Copy job vs Copy activity Microsoft Fabric

Hello again!

Moving data remains one of the foundational activities in data engineering. Whether you’re consolidating information from multiple systems into a central lakehouse, performing regular incremental updates, or building complex ETL/ELT workflows, reliable and efficient data movement is essential for keeping analytics platforms current and accurate.

In Microsoft Fabric’s Data Factory, two powerful options stand out for handling these needs: Copy Job and Copy Data Activity. Both are designed to move data between a wide variety of sources and destinations, but they serve slightly different purposes depending on the complexity of the task.

What is a Copy Job?

Copy Job provides a streamlined, no-code (or low-code) experience for moving data without the need to build a full pipeline. It is ideal for straightforward data ingestion scenarios where you want quick setup and built-in intelligence for common patterns.

With a Copy Job, you select your source (databases, files, cloud storage, etc.), choose the destination (such as a Fabric Lakehouse or Warehouse), and configure how the data should be written. The interface guides you through connections, table selection, column mapping, and write behaviors.

Key capabilities include:

  • Full copy or incremental copy modes. In incremental mode, the job automatically tracks changes using watermark columns (like timestamps or ROWVERSION) or Change Data Capture (CDC) for supported databases.
  • Automatic table creation in the destination if the table doesn’t exist.
  • Options to truncate the destination table before loading.
  • Write methods such as Append, Upsert (merge based on keys), Overwrite, or SCD Type 2 (in preview for CDC scenarios).
  • Built-in audit columns that record extraction time, job ID, and source information for better traceability.
  • Scheduling support, including multiple schedules or event-based triggers.
  • Performance features like auto-partitioning (in preview) for large datasets.
  • Fault tolerance through resume-from-last-successful-run behavior.

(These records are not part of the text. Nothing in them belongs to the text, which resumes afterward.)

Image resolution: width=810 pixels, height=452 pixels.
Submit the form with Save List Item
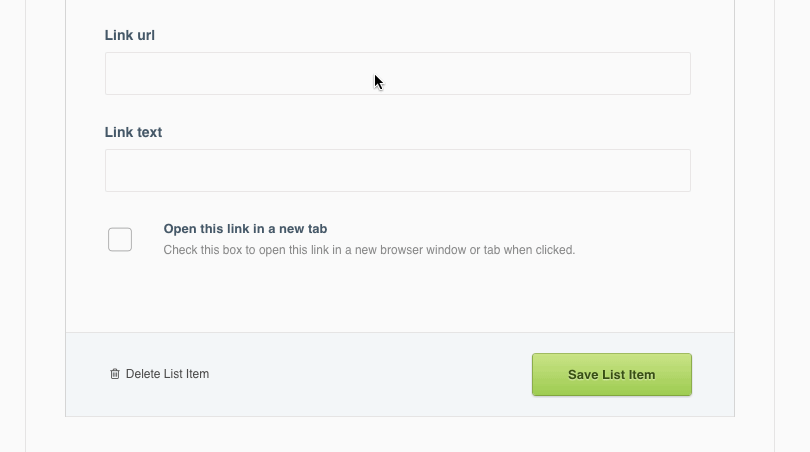(611, 375)
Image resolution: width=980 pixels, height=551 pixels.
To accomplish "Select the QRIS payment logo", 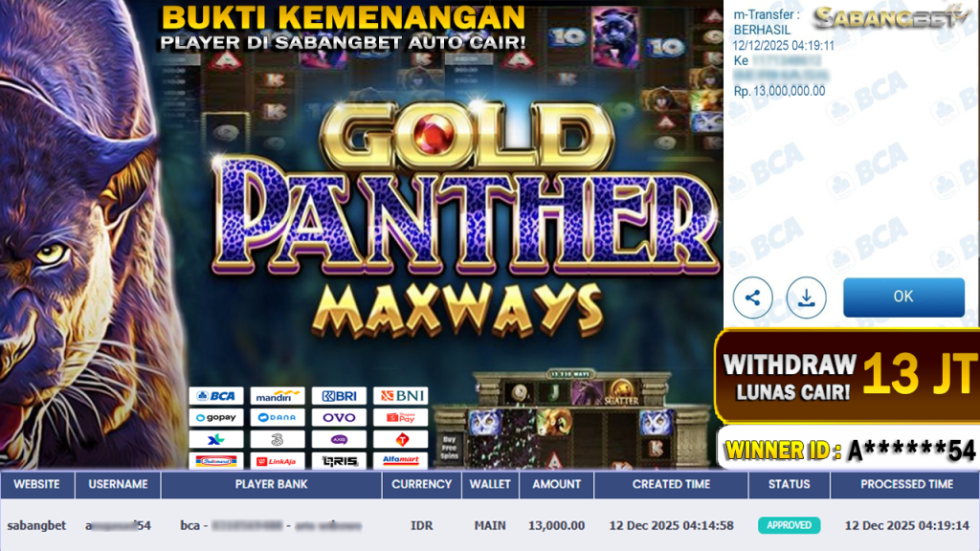I will click(339, 461).
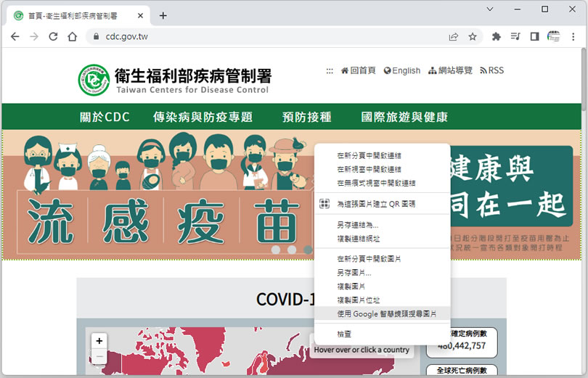Select 為這張圖片建立 QR 圖碼 from context menu
Viewport: 588px width, 378px height.
coord(376,204)
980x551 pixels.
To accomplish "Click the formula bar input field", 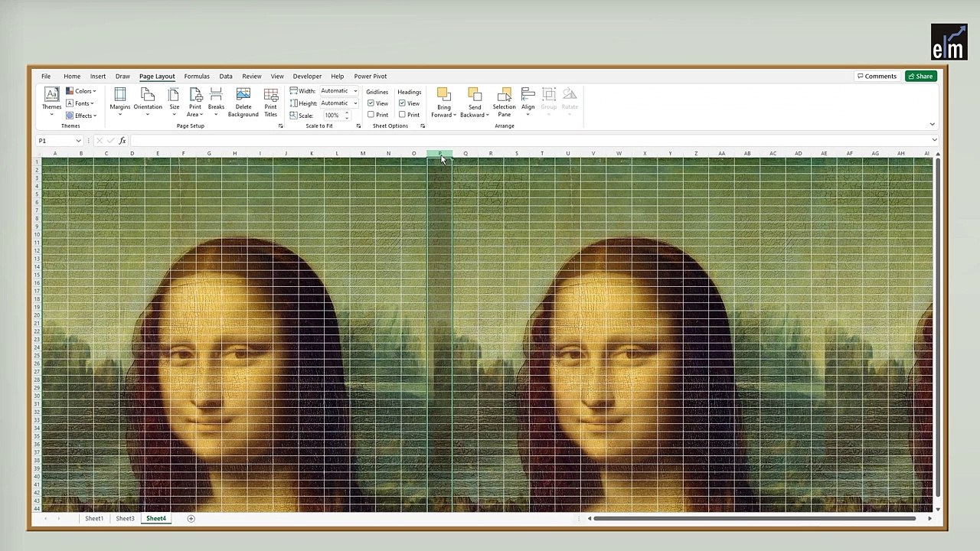I will coord(532,141).
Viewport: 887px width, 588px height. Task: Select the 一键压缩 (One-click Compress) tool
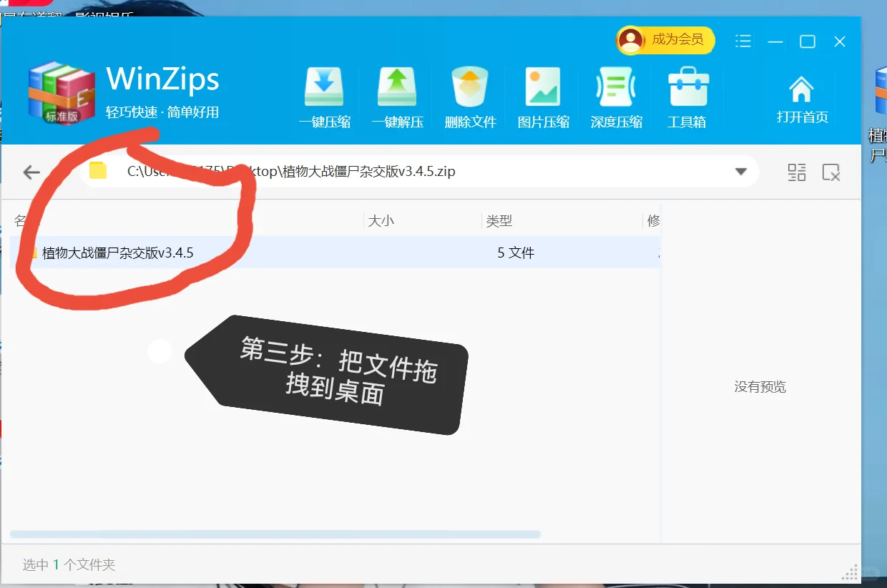click(x=323, y=95)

Copy Jobs excel in scenarios like daily or hourly batch loads, database-to-lakehouse synchronization, or multi-source data consolidation where minimal orchestration is required.

What is Copy Data Activity?

When your requirements go beyond simple movement and involve orchestration, custom logic, or integration with other steps, the Copy Data Activity becomes the better choice. This activity is added directly to a Fabric data pipeline canvas, allowing it to sit alongside other activities such as transformations, validations, or conditional branching.

You can launch it via the Copy Assistant for a guided setup or add it manually for full control. Configuration happens across tabs for source, destination, mapping, and settings.

Key capabilities include:

  • Support for custom SQL queries or stored procedures at the source.
  • Advanced performance tuning: intelligent throughput optimization, degree of copy parallelism, staging for large transfers, compression, and data consistency verification.
  • Fault tolerance options to skip incompatible rows.
  • Parameterization for reusable activities across environments.
  • Seamless integration into broader pipelines that may include Data Flows, notebooks, or other activities.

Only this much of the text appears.